(Extracted data entries)
◇ ◇ ◇

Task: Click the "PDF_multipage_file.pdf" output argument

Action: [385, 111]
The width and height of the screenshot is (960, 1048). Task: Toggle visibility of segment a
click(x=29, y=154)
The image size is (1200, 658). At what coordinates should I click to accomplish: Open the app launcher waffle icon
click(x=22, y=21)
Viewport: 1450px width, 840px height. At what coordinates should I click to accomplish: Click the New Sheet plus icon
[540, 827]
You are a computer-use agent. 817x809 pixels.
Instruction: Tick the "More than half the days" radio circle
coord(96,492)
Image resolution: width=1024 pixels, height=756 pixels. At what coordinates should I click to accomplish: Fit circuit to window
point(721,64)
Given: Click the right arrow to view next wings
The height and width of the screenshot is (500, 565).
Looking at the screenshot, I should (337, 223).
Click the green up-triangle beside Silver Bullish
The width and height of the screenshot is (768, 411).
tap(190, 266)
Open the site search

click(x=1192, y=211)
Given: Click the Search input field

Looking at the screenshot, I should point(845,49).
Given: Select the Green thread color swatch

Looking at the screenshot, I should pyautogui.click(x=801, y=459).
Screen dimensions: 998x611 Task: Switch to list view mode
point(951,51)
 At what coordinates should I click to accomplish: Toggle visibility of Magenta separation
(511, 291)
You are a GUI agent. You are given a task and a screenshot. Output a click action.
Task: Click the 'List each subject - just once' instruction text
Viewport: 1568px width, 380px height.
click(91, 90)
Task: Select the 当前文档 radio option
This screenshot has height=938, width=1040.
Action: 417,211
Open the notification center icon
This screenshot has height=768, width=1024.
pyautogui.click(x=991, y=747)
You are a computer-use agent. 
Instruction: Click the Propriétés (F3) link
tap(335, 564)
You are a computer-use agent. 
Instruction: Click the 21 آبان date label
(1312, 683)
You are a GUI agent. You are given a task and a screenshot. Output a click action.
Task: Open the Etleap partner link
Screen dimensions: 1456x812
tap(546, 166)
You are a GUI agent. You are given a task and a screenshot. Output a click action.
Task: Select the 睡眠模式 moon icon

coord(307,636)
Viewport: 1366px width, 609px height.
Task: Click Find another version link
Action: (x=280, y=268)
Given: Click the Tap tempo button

◇ ◇ ◇

• **DIRECTIONS FOR THIS TASK**:
Rewrite the items above with every instance of "Toggle visibility" changed to "Switch visibility", leaving everything else the same.

• **ANSWER FOR THIS EXERCISE**:
Task: Click the "PDF_multipage_file.pdf" output argument

Action: [385, 111]
The width and height of the screenshot is (960, 1048). Task: Switch visibility of segment a
click(x=29, y=154)
The image size is (1200, 658). At what coordinates should I click to accomplish: Open the app launcher waffle icon
click(x=22, y=21)
Viewport: 1450px width, 840px height. At what coordinates should I click to accomplish: Click the New Sheet plus icon
[540, 827]
You are a computer-use agent. 817x809 pixels.
Instruction: Tick the "More than half the days" radio circle
coord(96,492)
Image resolution: width=1024 pixels, height=756 pixels. At what coordinates should I click to accomplish: Fit circuit to window
point(721,64)
Given: Click the right arrow to view next wings
The height and width of the screenshot is (500, 565).
Looking at the screenshot, I should (337, 223).
Click the green up-triangle beside Silver Bullish
The width and height of the screenshot is (768, 411).
tap(190, 266)
Open the site search

click(x=1192, y=211)
Given: Click the Search input field

Looking at the screenshot, I should point(845,49).
Given: Select the Green thread color swatch

Looking at the screenshot, I should pyautogui.click(x=801, y=459).
Screen dimensions: 998x611 Task: Switch to list view mode
point(951,51)
 At what coordinates should I click to accomplish: Switch visibility of Magenta separation
(511, 291)
You are a GUI agent. You are given a task and a screenshot. Output a click action.
Task: Click the 'List each subject - just once' instruction text
Viewport: 1568px width, 380px height.
click(91, 90)
Task: Select the 当前文档 radio option
This screenshot has height=938, width=1040.
Action: 417,211
Open the notification center icon
This screenshot has height=768, width=1024.
pyautogui.click(x=991, y=747)
You are a computer-use agent. 
Instruction: Click the Propriétés (F3) link
tap(335, 564)
You are a computer-use agent. 
Instruction: Click the 21 آبان date label
(1312, 683)
You are a GUI agent. You are given a task and a screenshot. Output a click action.
Task: Open the Etleap partner link
Screen dimensions: 1456x812
tap(546, 166)
You are a GUI agent. You are given a task and a screenshot. Output a click action.
Task: Select the 睡眠模式 moon icon

coord(307,636)
Viewport: 1366px width, 609px height.
Task: Click Find another version link
Action: (x=280, y=268)
Given: Click the Tap tempo button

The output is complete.